• MATERIAL FOR THE TASK:
----

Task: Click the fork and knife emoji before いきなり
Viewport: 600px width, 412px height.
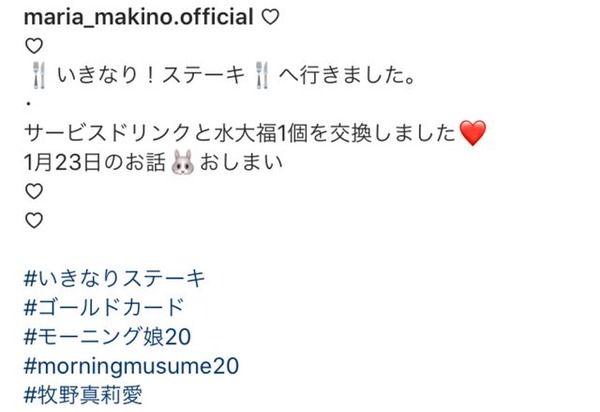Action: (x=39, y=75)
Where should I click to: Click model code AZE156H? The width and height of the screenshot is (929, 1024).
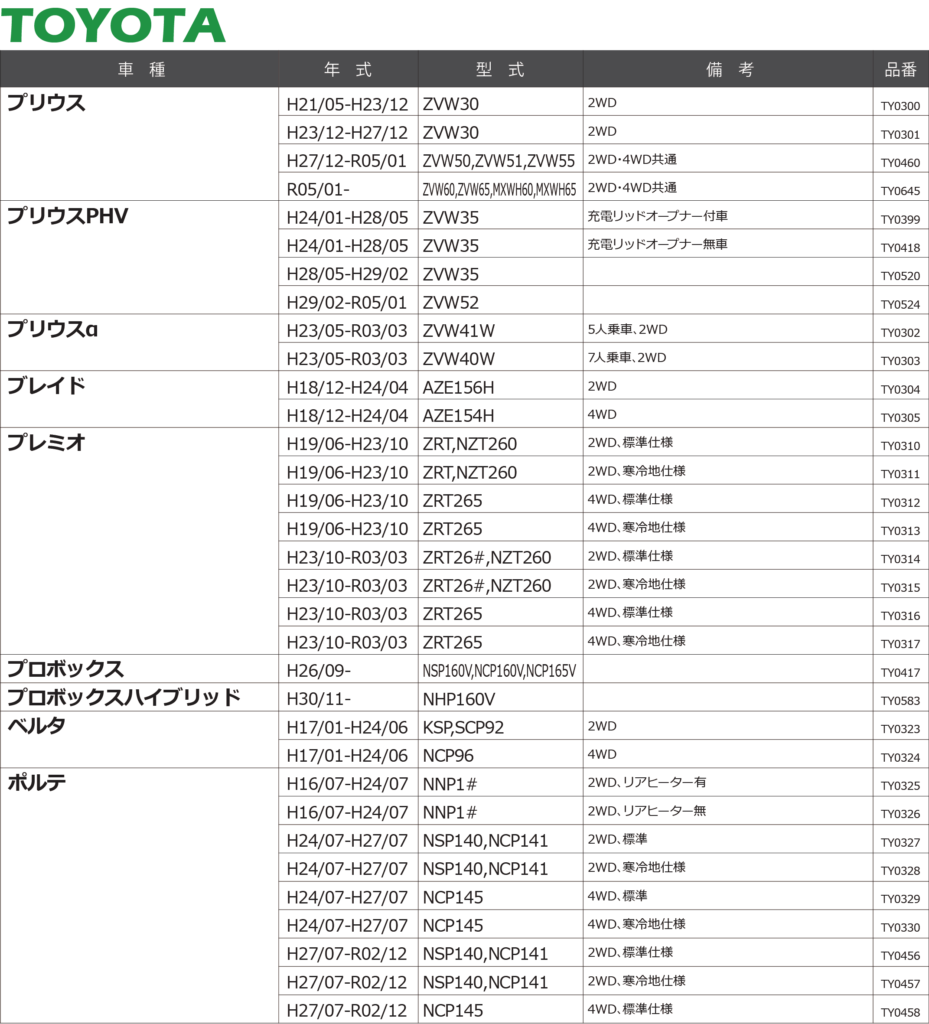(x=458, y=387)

----

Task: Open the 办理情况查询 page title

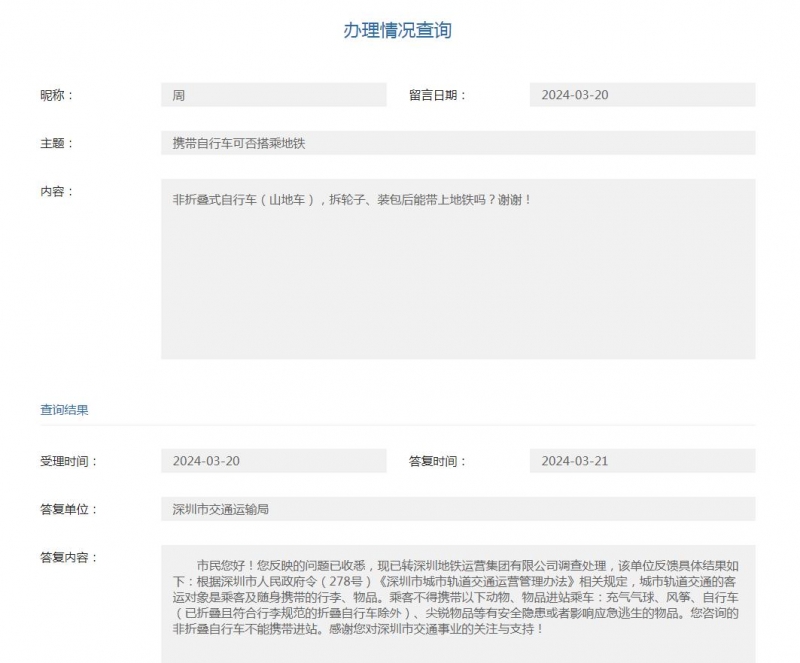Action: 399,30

----

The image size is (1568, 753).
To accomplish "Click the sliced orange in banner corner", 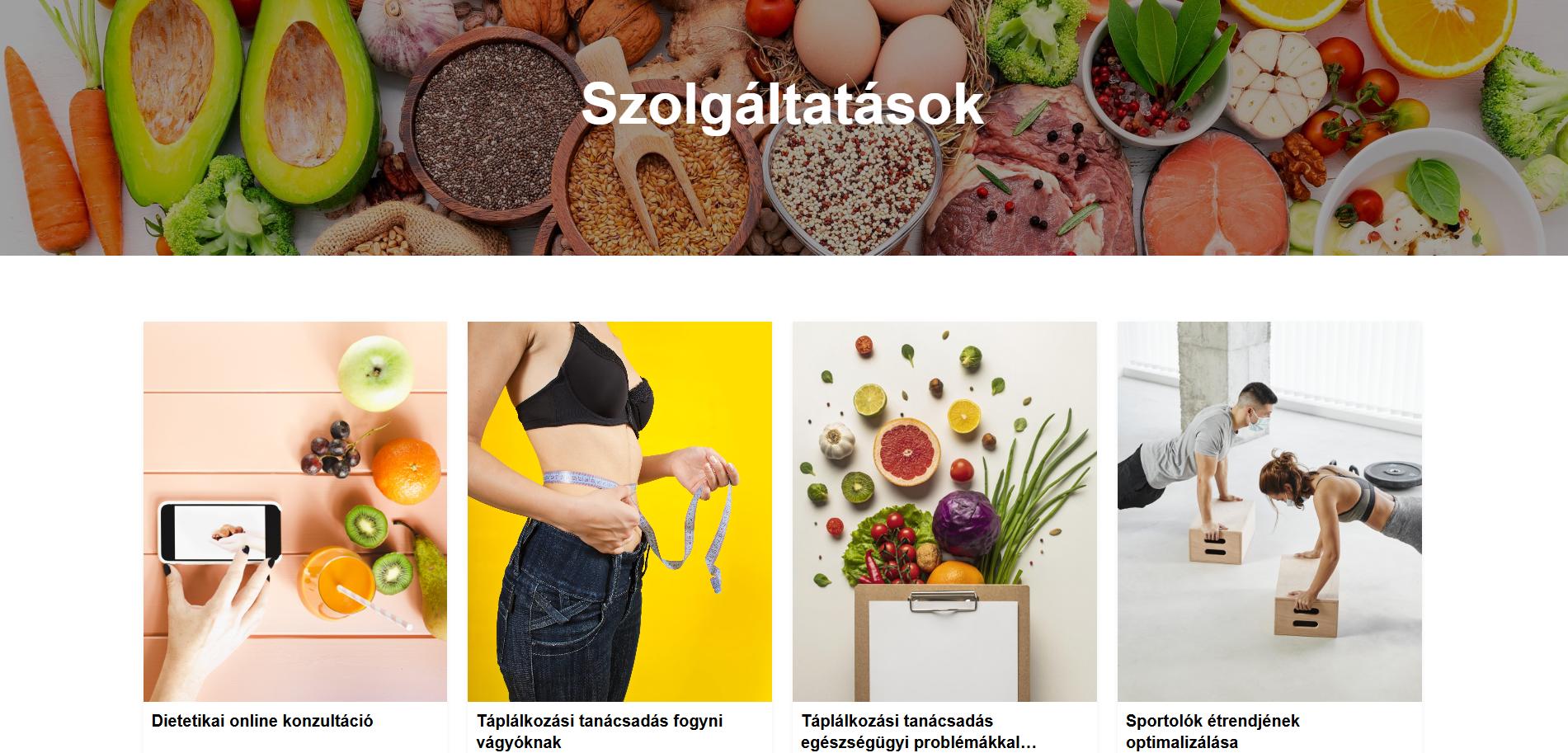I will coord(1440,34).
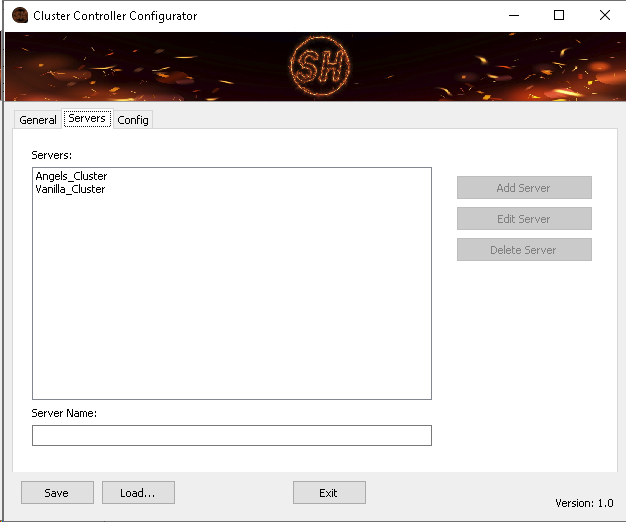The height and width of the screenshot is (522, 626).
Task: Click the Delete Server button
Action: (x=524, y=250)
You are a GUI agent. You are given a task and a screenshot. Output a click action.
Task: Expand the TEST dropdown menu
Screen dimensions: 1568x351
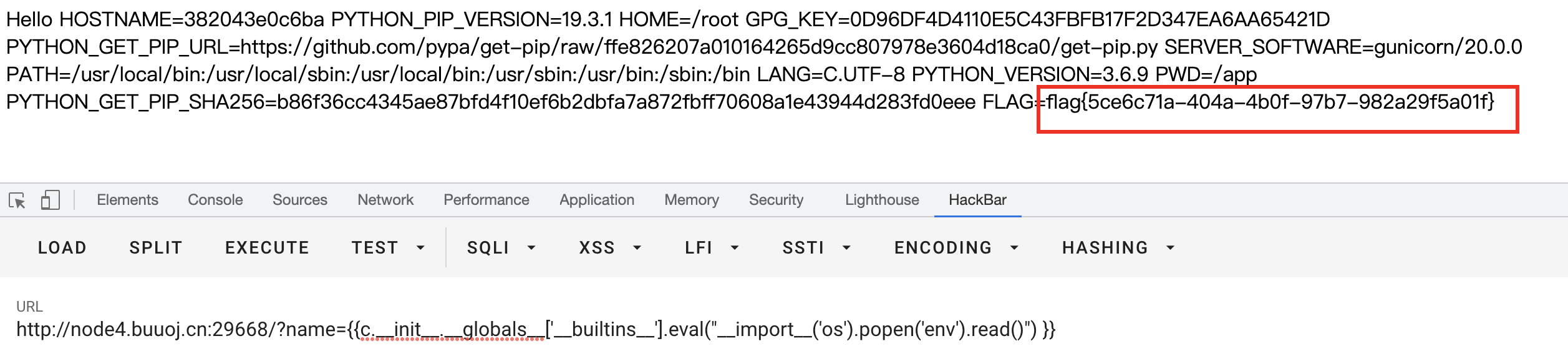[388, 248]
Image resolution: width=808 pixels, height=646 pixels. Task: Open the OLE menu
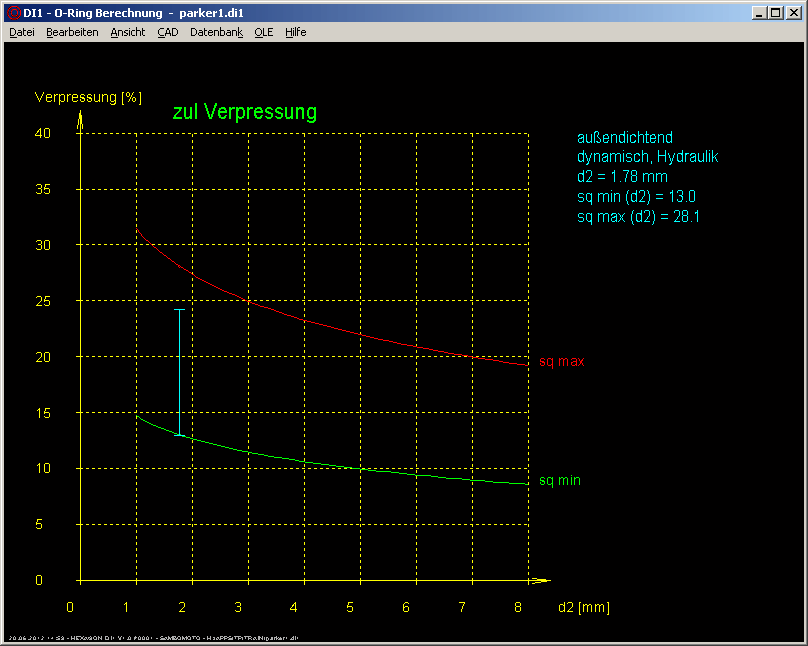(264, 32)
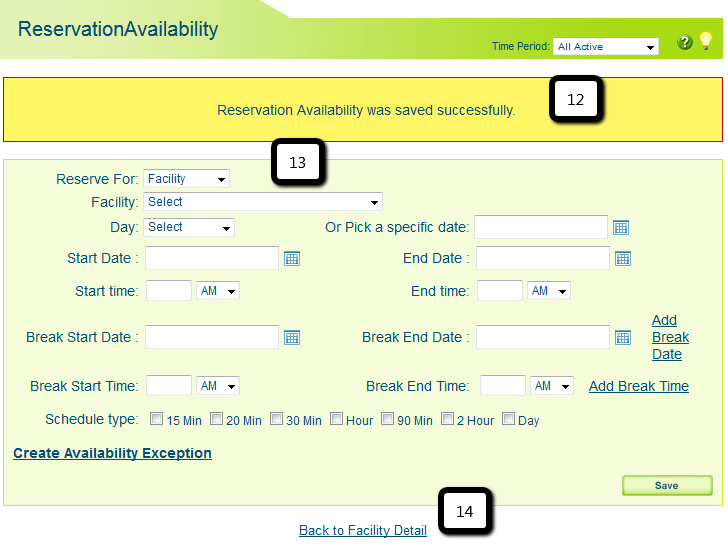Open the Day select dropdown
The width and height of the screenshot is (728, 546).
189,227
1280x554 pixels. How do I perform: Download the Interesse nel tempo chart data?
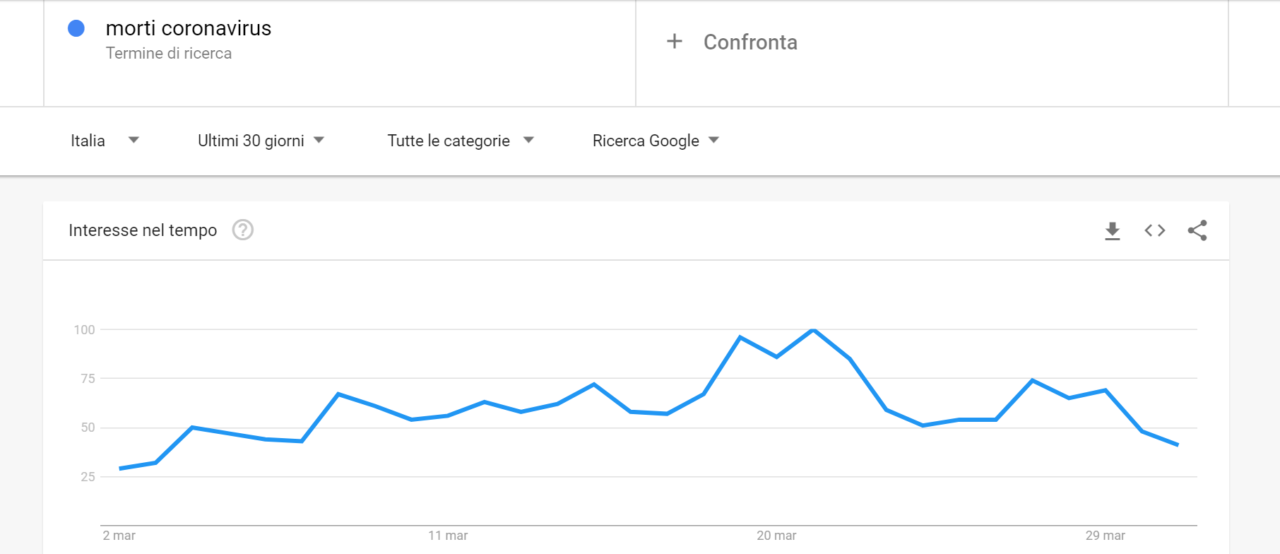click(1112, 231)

----

• WHAT NEEDS TO BE DONE: Repeat everything in the records from the line containing "Task: Click the fork" down to the line containing "(x=458, y=387)", leaving out the pictures.

• TASK RESULT:
Task: Click the fork and knife emoji before いきなり
Viewport: 600px width, 412px height.
Action: (x=39, y=75)
Where should I click to: Click model code AZE156H? The width and height of the screenshot is (929, 1024).
(x=458, y=387)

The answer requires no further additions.